Problem 43: (Practice With Injective And Surjective)
For each function below, state the domain and codomain, determine if the function is injective, and then determine if the function is surjective.
- Let $f:\mathbb{R}\to\mathbb{R}$ be defined by $f(x)=x^2$.
- Let $f:[0,\infty)\to\mathbb{R}$ be defined by $f(x)=x^2$.
- Let $f:\mathbb{R}\to [0,\infty)$ be defined by $f(x)=x^2$.
- Let $f:[0,\infty)\to[0,\infty)$ be defined by $f(x)=x^2$.
As always, remember to justify each claim you make.
Exercise (Induction With The Sum Of Cubes)
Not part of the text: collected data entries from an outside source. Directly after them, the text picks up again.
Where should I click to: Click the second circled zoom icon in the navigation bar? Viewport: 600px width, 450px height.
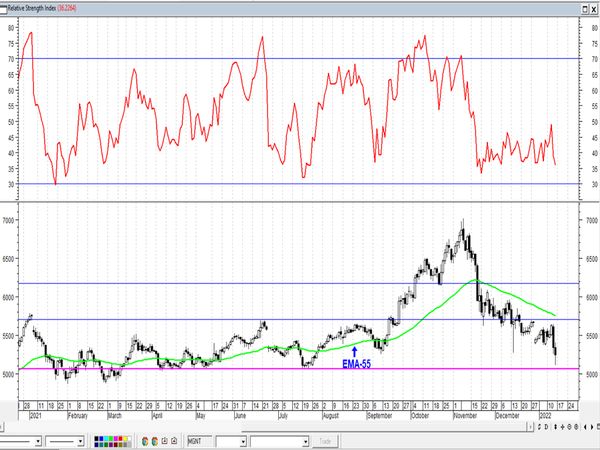tap(576, 427)
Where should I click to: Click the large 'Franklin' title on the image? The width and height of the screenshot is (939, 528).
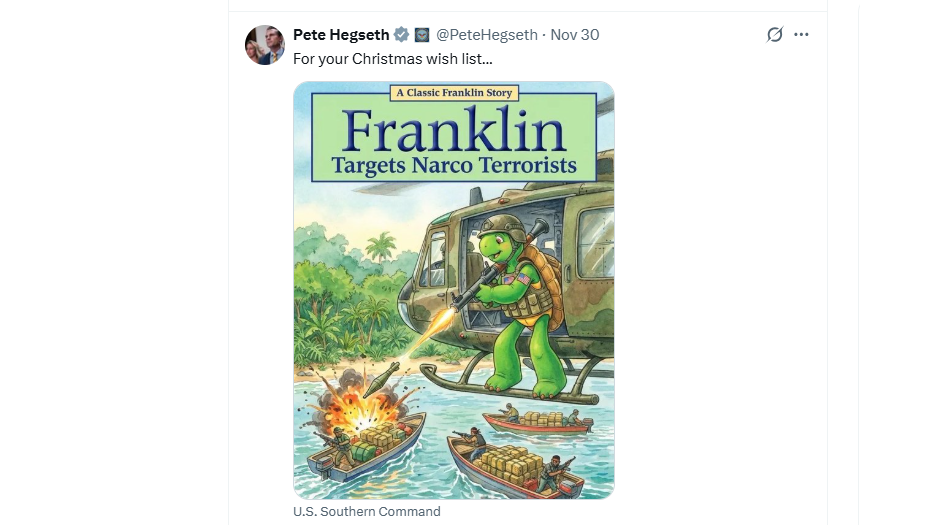tap(453, 132)
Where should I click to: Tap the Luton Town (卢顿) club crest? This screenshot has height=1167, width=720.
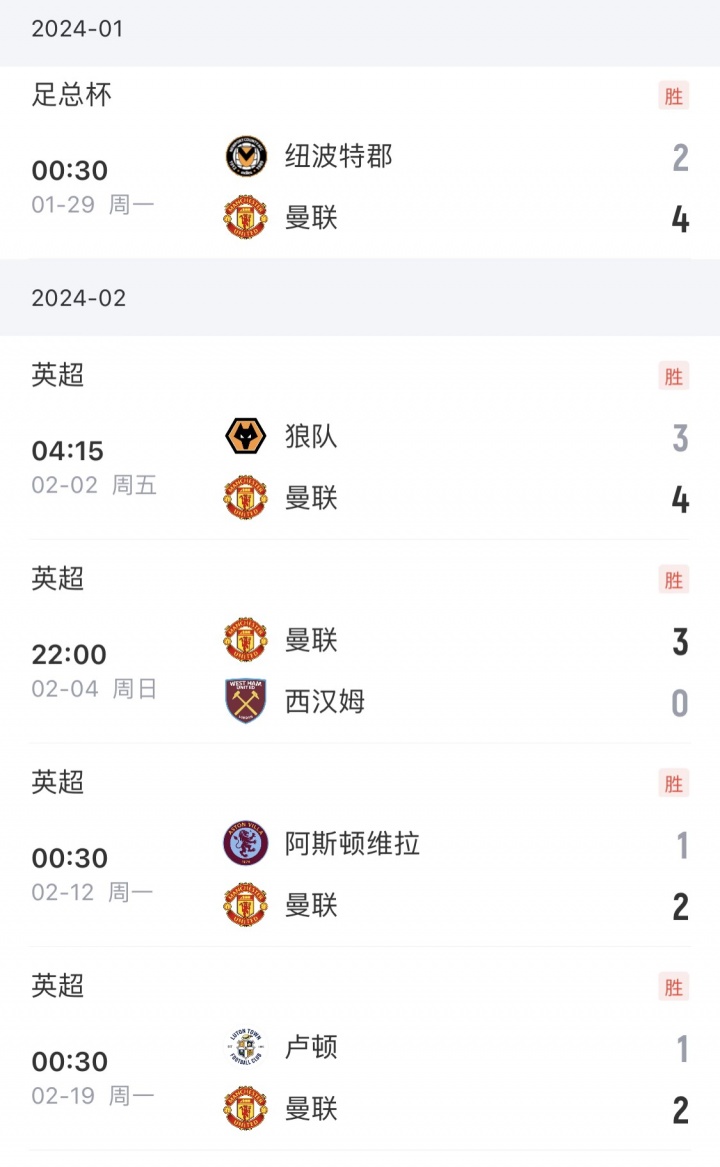pyautogui.click(x=245, y=1047)
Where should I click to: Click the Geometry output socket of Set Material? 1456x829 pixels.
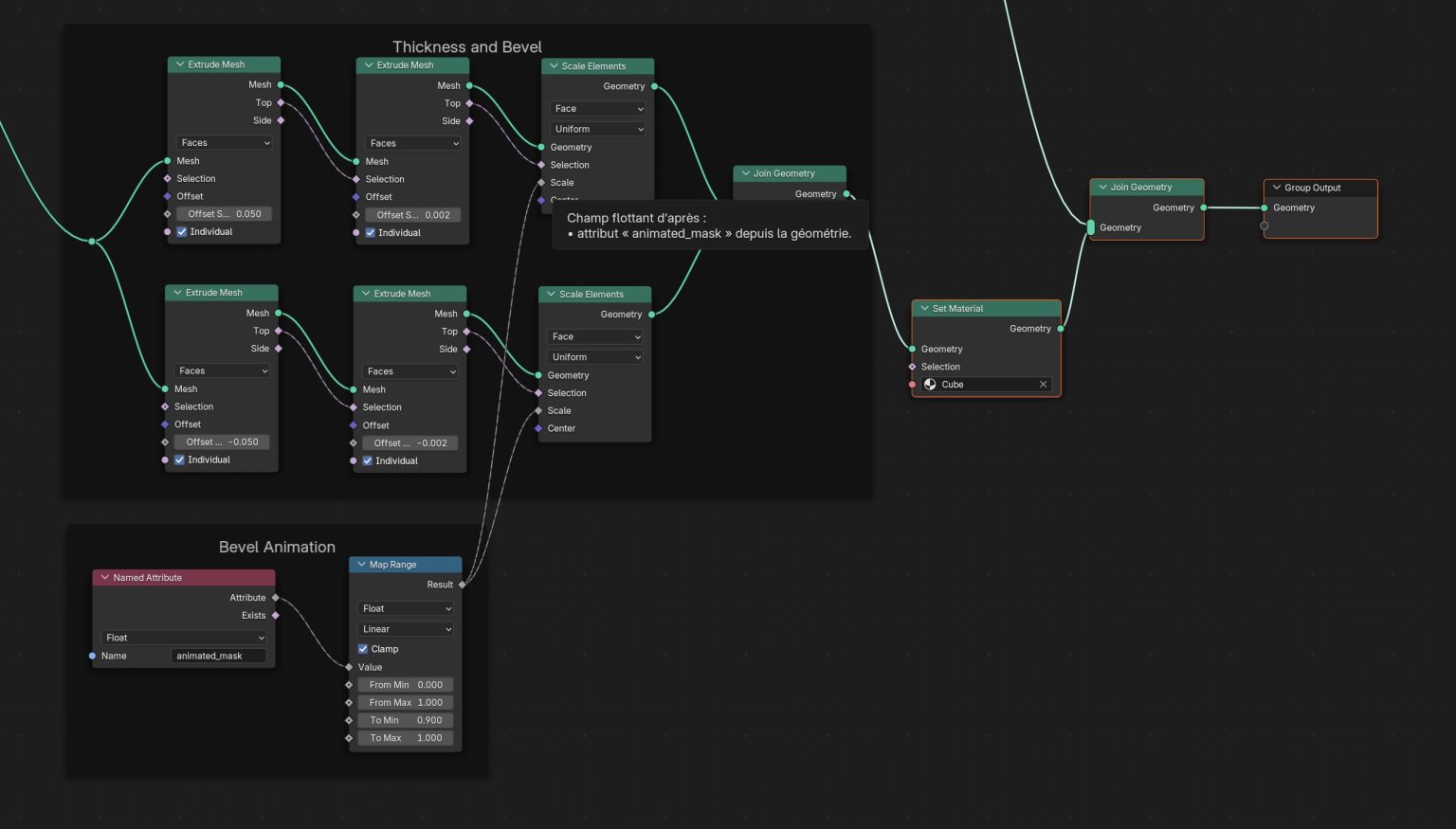click(x=1060, y=329)
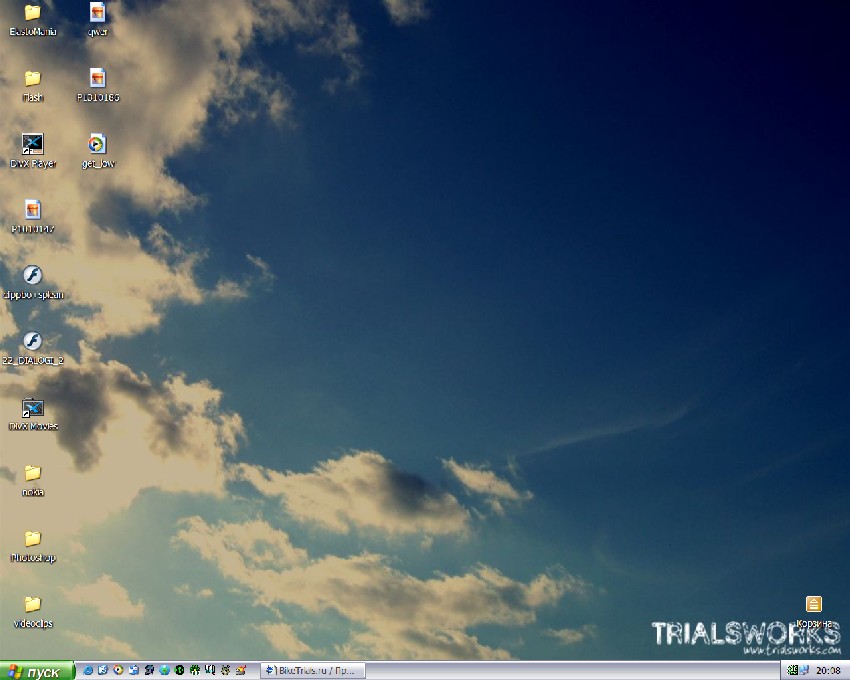850x680 pixels.
Task: Switch to the BikeTrials.ru taskbar window
Action: point(313,671)
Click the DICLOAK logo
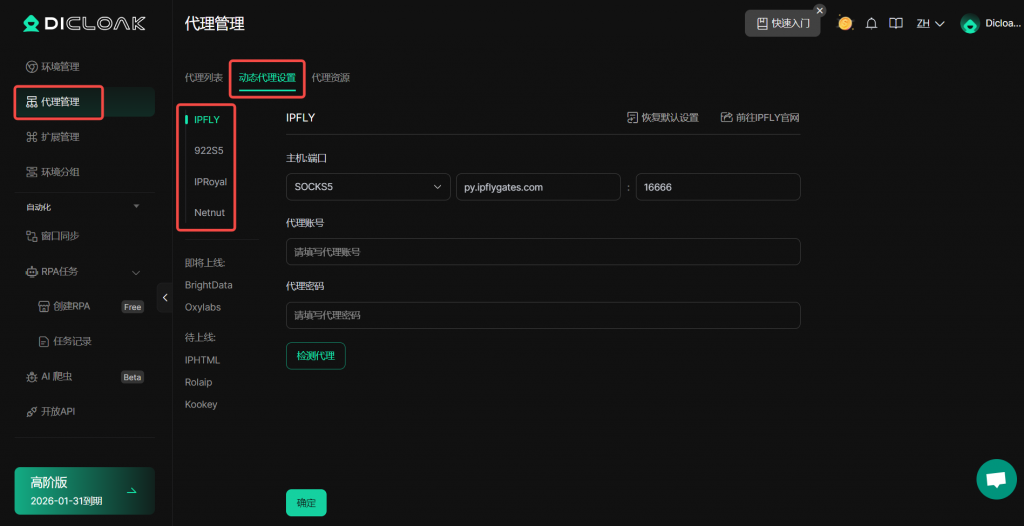 (84, 23)
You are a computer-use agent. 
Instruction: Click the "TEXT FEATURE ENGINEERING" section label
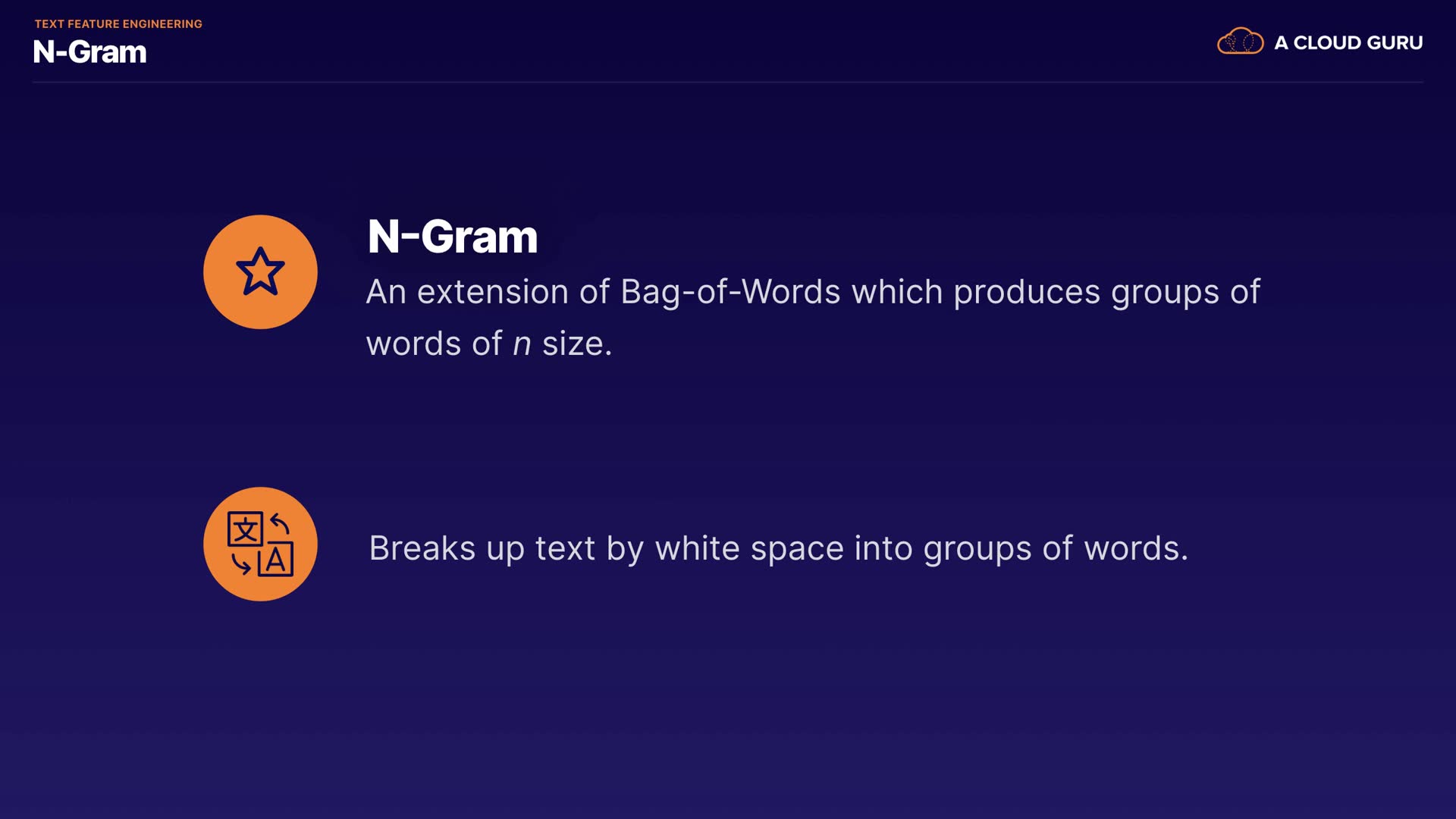118,24

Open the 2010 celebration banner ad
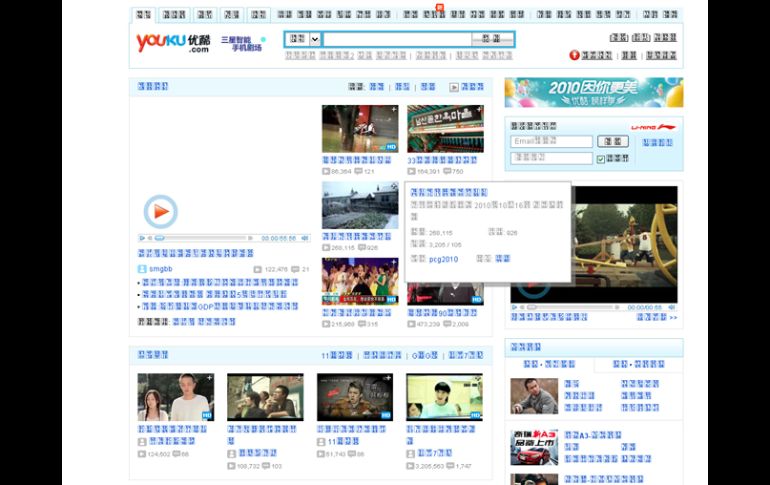click(593, 92)
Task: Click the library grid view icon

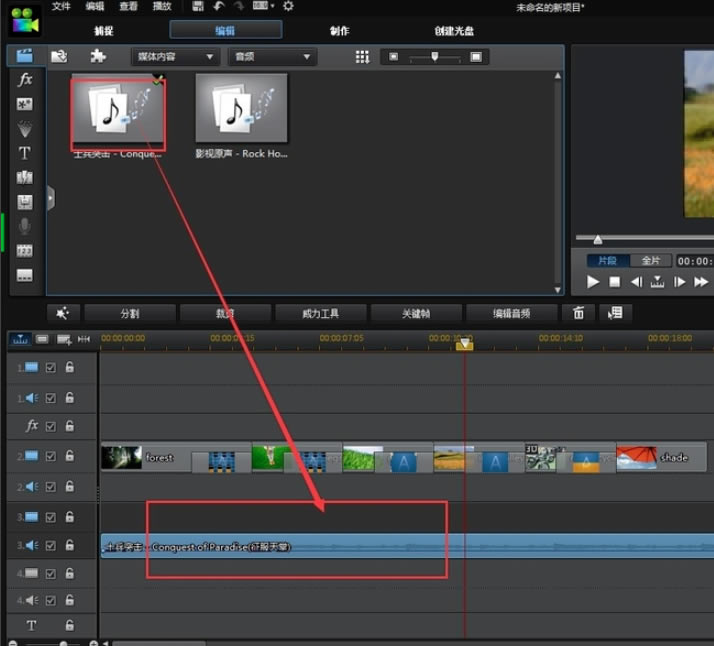Action: coord(362,57)
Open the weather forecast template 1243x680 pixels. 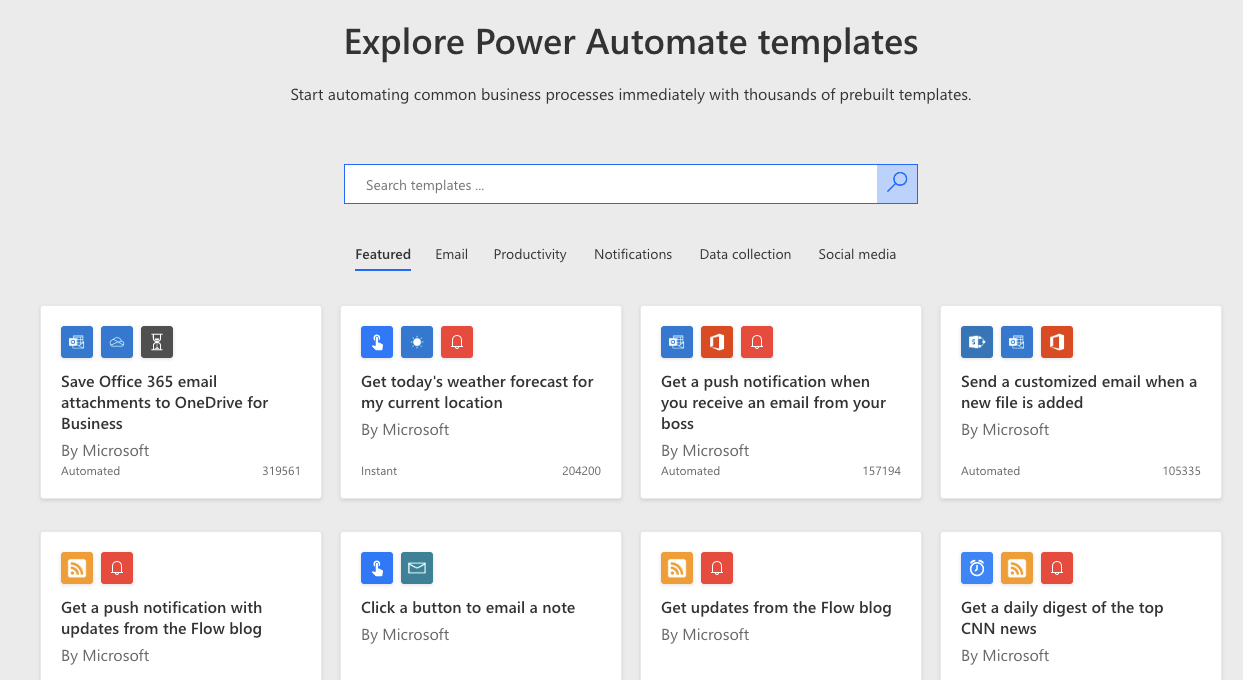[478, 392]
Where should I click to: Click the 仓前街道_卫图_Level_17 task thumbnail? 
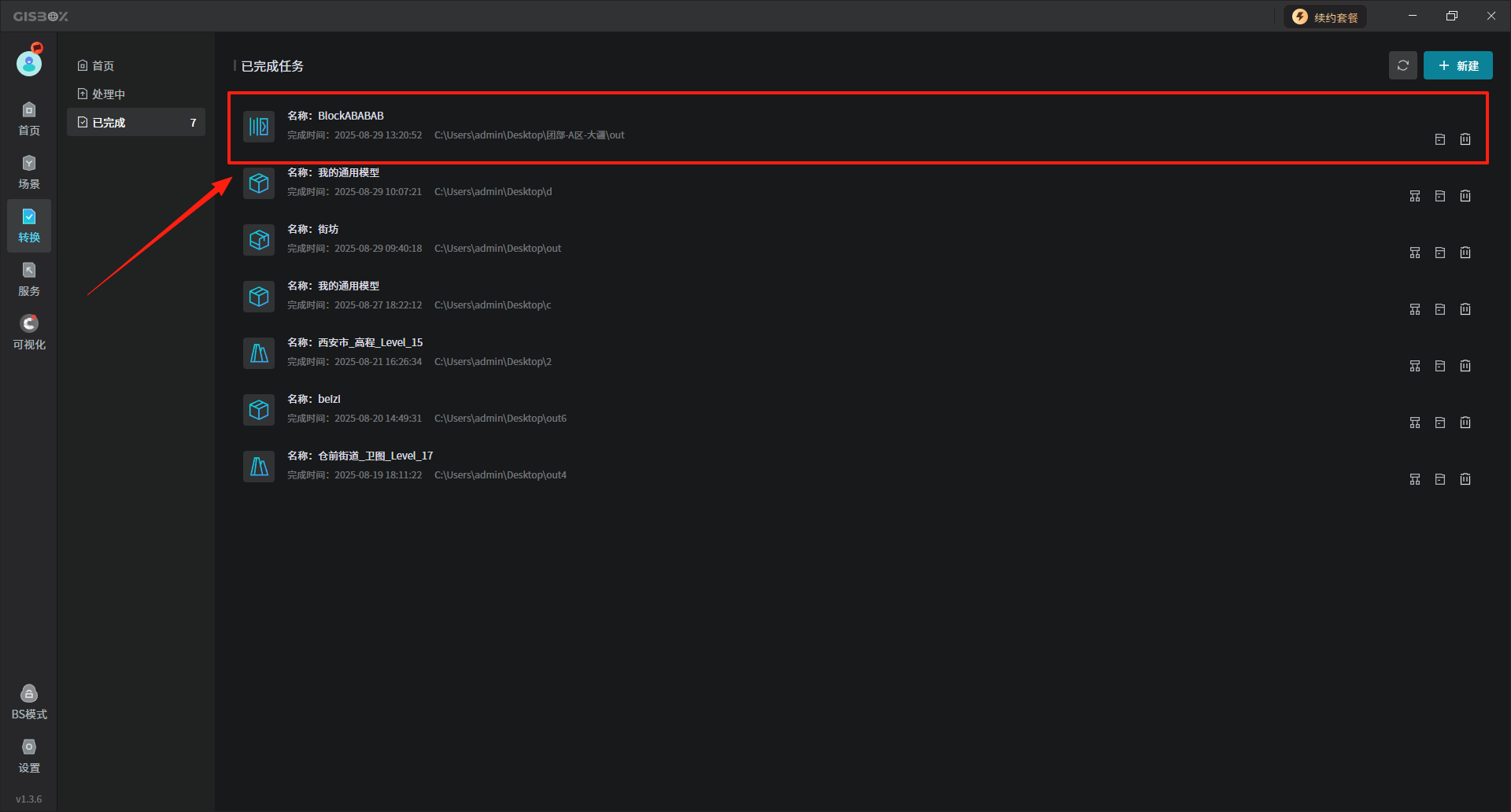point(259,467)
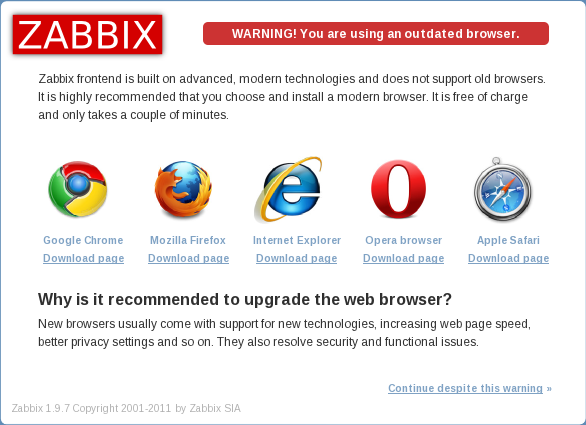
Task: Click the red outdated browser warning banner
Action: [376, 34]
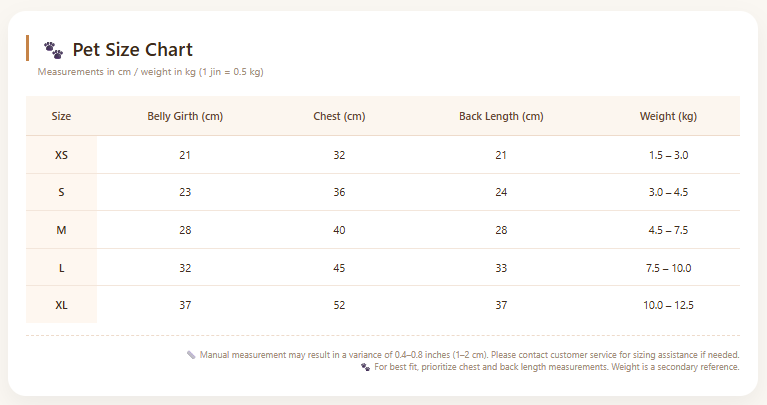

Prove that for every $n\in \mathbb{N}$, we have $$1^3+2^3+\cdots+n^3=\left(\frac{n(n+1)}{2}\right)^2.$$
Click to see a solution.
Consider the set $$S=\left\{n\in\mathbb{N}\mid 1^3+2^3+\cdots+n^3=\left(\frac{n(n+1)}{2}\right)^2\right\}.$$ We need to prove that $S=\mathbb{N}$. We proceed by induction. We know $1\in S$ because $1^3 =1$ and $\left(\frac{1(1+1)}{2}\right)^2 = (1)^2=1$. Assume for some $k\in \mathbb{N}$ that $k\in S$, which means we've assumed that $$1^3+2^3+\cdots+k^3=\left(\frac{k(k+1)}{2}\right)^2.$$ We need to prove that $k+1\in S$, which means we need to prove that $$1^3+2^3+\cdots+k^3+(k+1)^3=\left(\frac{(k+1)((k+1)+1)}{2}\right)^2.$$ We'll start with the expression $1^3+2^3+\cdots+k^3+(k+1)^3$ and modify it to obtain the right hand side of the equation above. We now compute $$\begin{align} 1^3+2^3+\cdots+k^3+(k+1)^3 &= \left(1^3+2^3+\cdots+k^3\right)+(k+1)^3 && (\text{group the first $k$ terms})\\ &= \left(\frac{k(k+1)}{2}\right)^2+(k+1)^3 && (\text{substitute using our assumption})\\ &= \frac{k^2(k+1)^2}{4}+\frac{4(k+1)^3}{4} && (\text{prepare to combine fractions})\\ &= \frac{(k+1)^2(k^2+4(k+1))}{4}&& (\text{combine and factor})\\ &= \frac{(k+1)^2(k^2+4k+4)}{4}&& (\text{expand})\\ &= \frac{(k+1)^2(k+2)^2}{4}&& (\text{factor})\\ &= \left(\frac{(k+1)((k+1)+1)}{2}\right)^2&& (\text{note $k+2=(k+1)+1$}) .\end{align}$$ This shows that if $k\in S$, then $k+1\in S$. By mathematical induction, we know that $S=\mathbb{N}$. This prove that for every $n\in \mathbb{N}$, we have $$1^3+2^3+\cdots+n^3=\left(\frac{n(n+1)}{2}\right)^2.$$
Problem 44: (Induction With Sum Of Odds)
Notice that $$ \begin{align} 1&=1 \\ 1+3&=4 \\ 1+3+5&=9 \\ 1+3+5+7&=16 \\ 1+3+5+7+9&=25. \end{align} $$ Make a conjecture about the sum of odd numbers by giving a general formula for what you see above. Then prove that your formula is valid by using mathematical induction.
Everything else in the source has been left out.